関西人、フロリダを迷走する

国内旅行のはずなんだけど

「有給休暇を消化しないと9月末で消えちゃうんだよなあ……ま、良いか。職場に迷惑かけるのも色々と面倒だし」


 8月のある日、相方がぽつりとつぶやいた。


「……え? いや、良くないやん。有給取る権利あるんやったら、使わないと損するやん! 個人の権利と自由をやたらと振りかざすのがアメリカ人ってもんでしょーが! 『職場に迷惑かける』って……キミは日本のサラリーマンか?」

 我が家の相方は、たまに「本当にアメリカ人ですか?」と疑いたくなるような発言をすることがある。そんな時、ツッコミを……もとい、喝を入れるのが私の役目だと心得ている。

「ごちゃごちゃ言わずに、ちゃっちゃと有給取っちゃって! 海に行きたいっ! バージニアの『え? これを海と呼ぶなんて、沖縄のケラマブルーの海に失礼やん』的な泥水色の海じゃなくて、エメラルドグリーンの海で泳ぎたいっ! 私をサンゴ礁が輝く海に連れてってーっ!」




 そんなわけで、バージニア州から飛行機で3時間40分程の距離にあるフロリダ州にやって来た。フィラデルフィア経由で飛んだので、実際は5時間半程かかったのだが。

 私達のバケーションのスタート地点は、オーランド国際空港。フロリダ州の中で最も発着便が多く、ウォルト・ディズニー・ワールド・リゾートやユニバーサル・オーランド・リゾートの最寄り空港でもある。世界最大のテーマパークを有するとあって、空港を降りれば、途端に、あの「黒くてまん丸な耳」を頭につけた人々に行き当たった。

 周辺には豪華なリゾートホテルが林立し、郊外に行けば多くのゴルフ場やショッピングセンター、アウトレットモールが立ち並ぶ。近郊の海岸はオシャレなビーチリゾート。中でも、広大な砂浜を車で走ることが出来るデトナビーチはモータースポーツのメッカでもある。

 全米屈指の観光都市として知られるオーランドには、世界中から観光客が押し寄せる。私達が到着したのは平日午後3時頃だったにも関わらず、空港内はかなりの混雑だった。南部のド田舎バージニア州とは違い、さぞや日本人観光客も多かろうとドキドキしていたのだが……




 いない。


 全く見当たらない。

 アジア人観光客は確かに多いが、聴こえてくるのは中国語と韓国語ばかり……日本人は何処に?



 よくよく考えてみれば、わざわざ東海岸まで来ずとも、テーマパークやショッピング、ビーチリゾートが目当てなら、カリフォルニアに飛べば事足りるワケで。

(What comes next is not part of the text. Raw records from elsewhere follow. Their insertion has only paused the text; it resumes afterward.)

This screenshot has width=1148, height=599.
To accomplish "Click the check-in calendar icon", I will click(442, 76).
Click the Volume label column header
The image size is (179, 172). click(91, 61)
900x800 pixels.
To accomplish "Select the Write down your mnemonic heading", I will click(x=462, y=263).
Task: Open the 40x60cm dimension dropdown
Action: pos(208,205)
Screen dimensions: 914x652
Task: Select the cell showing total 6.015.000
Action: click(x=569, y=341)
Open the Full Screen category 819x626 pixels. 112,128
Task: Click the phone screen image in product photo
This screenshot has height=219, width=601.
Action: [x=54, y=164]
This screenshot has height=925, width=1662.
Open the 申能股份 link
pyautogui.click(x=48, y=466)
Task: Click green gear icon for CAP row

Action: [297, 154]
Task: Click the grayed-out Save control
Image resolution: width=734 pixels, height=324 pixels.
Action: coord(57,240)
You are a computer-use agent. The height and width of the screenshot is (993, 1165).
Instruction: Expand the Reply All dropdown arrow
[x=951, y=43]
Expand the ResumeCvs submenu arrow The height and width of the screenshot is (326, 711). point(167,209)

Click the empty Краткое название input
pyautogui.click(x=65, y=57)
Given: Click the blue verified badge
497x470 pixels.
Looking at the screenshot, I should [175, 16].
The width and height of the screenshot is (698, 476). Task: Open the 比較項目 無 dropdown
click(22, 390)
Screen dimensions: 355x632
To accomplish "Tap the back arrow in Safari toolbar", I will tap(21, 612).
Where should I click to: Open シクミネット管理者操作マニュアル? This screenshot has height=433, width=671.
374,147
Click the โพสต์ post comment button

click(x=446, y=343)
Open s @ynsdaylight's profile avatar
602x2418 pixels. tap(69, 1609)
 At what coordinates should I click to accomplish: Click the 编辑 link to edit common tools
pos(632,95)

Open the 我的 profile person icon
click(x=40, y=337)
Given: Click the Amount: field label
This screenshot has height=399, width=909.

 日本で働いていた頃を思い出し、給料も休みも少ない「サラリーマン」が上司や同僚に嫌味を言われながら有給を取ったところで、飛行時間だけで16時間以上も費やす必要のある(もちろん、チケット代も余計に掛かる)東海岸には行かんわね……と納得した。

 ちなみに、ご存知の方も多いだろうが「サラリーマン」は和製英語だ。日本語の意味に最も近いのは「Company employee」あたりだが、英語で職業を聞かれたら、ご自身の職種名や職場名を使って具体的に答えるのが無難だろう。「I'm a/an (職種名).」「I work at/for a/an(職場名).」てな感じで。



 さて、予約していたレンタカーをピックアップしようと、空港内のHertzのカウンターに立ち寄った時のこと。

 オンライン予約をしていた旨を伝えた相方に、日焼けした肌に黄色のポロシャツが良く似合うラテン系のイケメンスタッフが「名前は?」と白い歯を輝かせて爽やかな笑顔で応対。その後、保険の勧誘やら車種のアップグレードのオプションなどを早口で説明される場面になると、なぜだか相方が眉をひそめて「Whatえっ、何?」「Huh何だって?」を連発し始めた……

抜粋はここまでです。